Blog Post

SCOTUS Deals Blow to Planned Parenthood

Arkansas State Capital (Wikicommons)

Commentary by Susan Brinkmann, OCDS

In a surprising move, the U.S. Supreme Court declined to hear Planned Parenthood’s challenge to an Arkansas law which will ban medication abortions in that state.

The Stream is reporting on the decision by the Supreme Court of the U.S. (SCOTUS) not to hear Planned Parenthood’s challenge to a new law that requires that any physician who “gives, sells, dispenses, administers, or otherwise provides or prescribes the abortion-inducing drug” must have hospital admittance privileges. This common sense law will insure that women who take the drug and experience complications are able to receive the medical care they need.

Even though a federal judge initially barred enforcement of the law, the 8th U.S. Circuit Court of Appeals overturned that decision citing a failure by the judge to make essential factual findings.

Planned Parenthood claimed that it made every effort to comply with the new law but couldn’t find a single physician in the state who was willing to fulfill these duties.

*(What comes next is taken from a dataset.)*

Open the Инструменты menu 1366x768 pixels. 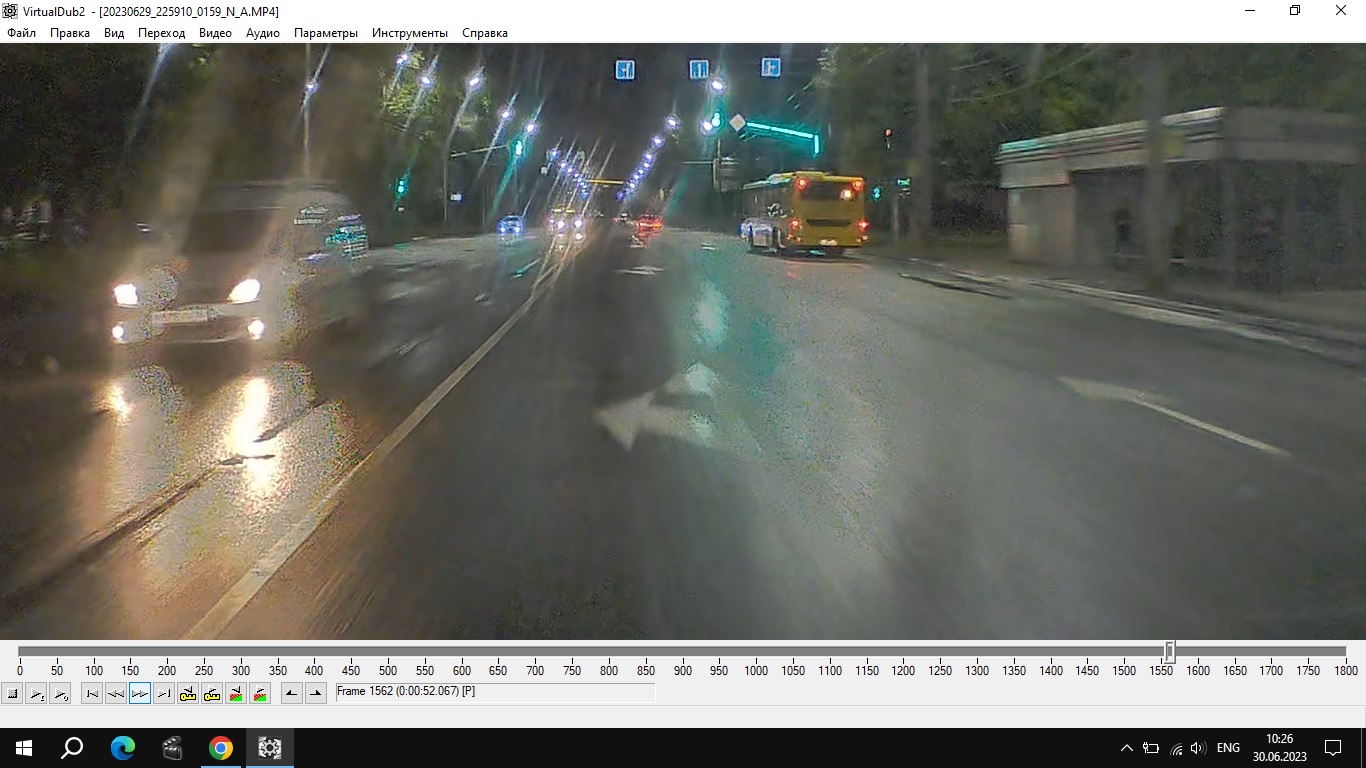click(x=409, y=33)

“Planned Parenthood contacted every OB-GYN it could identify in the state, and none agreed to enter into the required contract,” their petition reads. “As the district court recognized, this is not surprising because ‘physicians who provide abortions or associate with physicians who provide abortions’ in Arkansas ‘risk being ostracized from their communities and face harassment and violence toward themselves, their family, and their private practices.’”

However, even the manufacturer of Mifeprex, also known as RU-486, the medication used to induce these abortions, has a long list of warnings on its website.

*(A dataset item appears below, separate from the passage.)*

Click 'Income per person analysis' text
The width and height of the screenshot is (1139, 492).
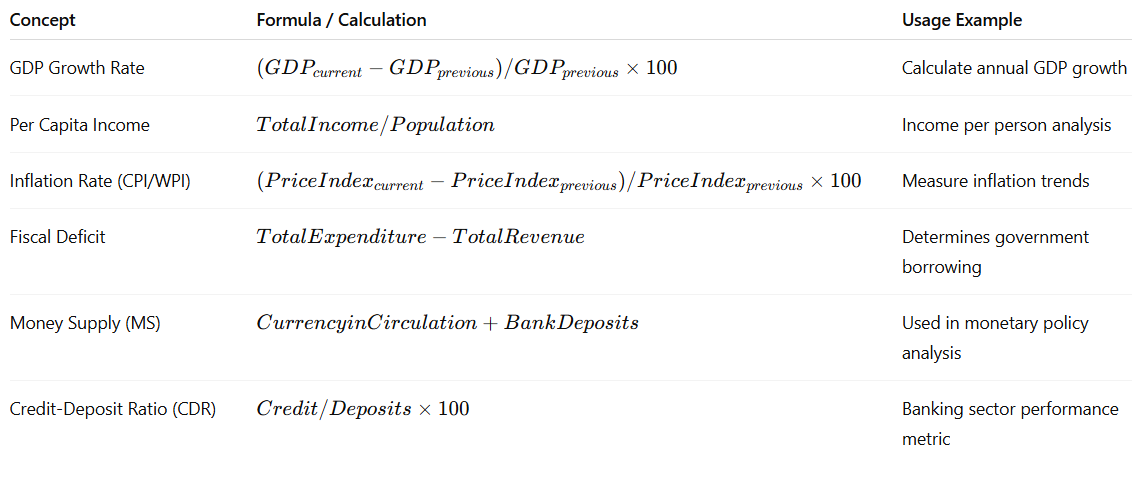pos(1007,125)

They claim that fatal infections and bleeding occur very rarely following use of the drug but insist that “Before prescribing MIFEPREX, inform the patient about the risk of these serious events. Ensure that the patient knows whom to call and what to do, including going to an Emergency Room if none of the provided contacts are reachable, if she experiences sustained fever, severe abdominal pain, prolonged heavy bleeding, or syncope, or if she experiences abdominal pain or discomfort, or general malaise (including weakness, nausea, vomiting or diarrhea) for more than 24 hours” after taking the drug.

Of the 1.52 million women who took the drug between the years 2000 and 2011, there were 2,207 reported cases of adverse events. These included 14 deaths, 612 hospitalizations, 58 ectopic pregnancies, 339 cases of blood loss requiring transfusions, and 256 cases of infections of which 48 were considered severe.

In spite of these alarming statistics, Planned Parenthood’s Executive Vice President Dawn Laguens chastised the Supreme Court for its decision and insisted that, despite the facts, the Arkansas’ law interferes with a woman’s right to “safe, legal abortion.”

“Arkansas is now shamefully responsible for being the first state to ban medication abortion,” Laguens said. “This dangerous law also immediately ends access to safe, legal abortion at all but one health center in the state.”

Arkansas Attorney General Leslie Rutledge, who has no monetary interest in the abortion industry and, therefore, no reason to promulgate baseless talking points, regards the law as a way to insure that those women who experience complications after using the drug can receive the care they need.

“As attorney general, I have fully defended this law at every turn and applaud the Supreme Court’s decision against Planned Parenthood today,” said Arkansas Attorney General Leslie Rutledge. “Protecting the health and well-being of women and the unborn will always be a priority. We are a pro-life state and always will be as long as I am attorney general.”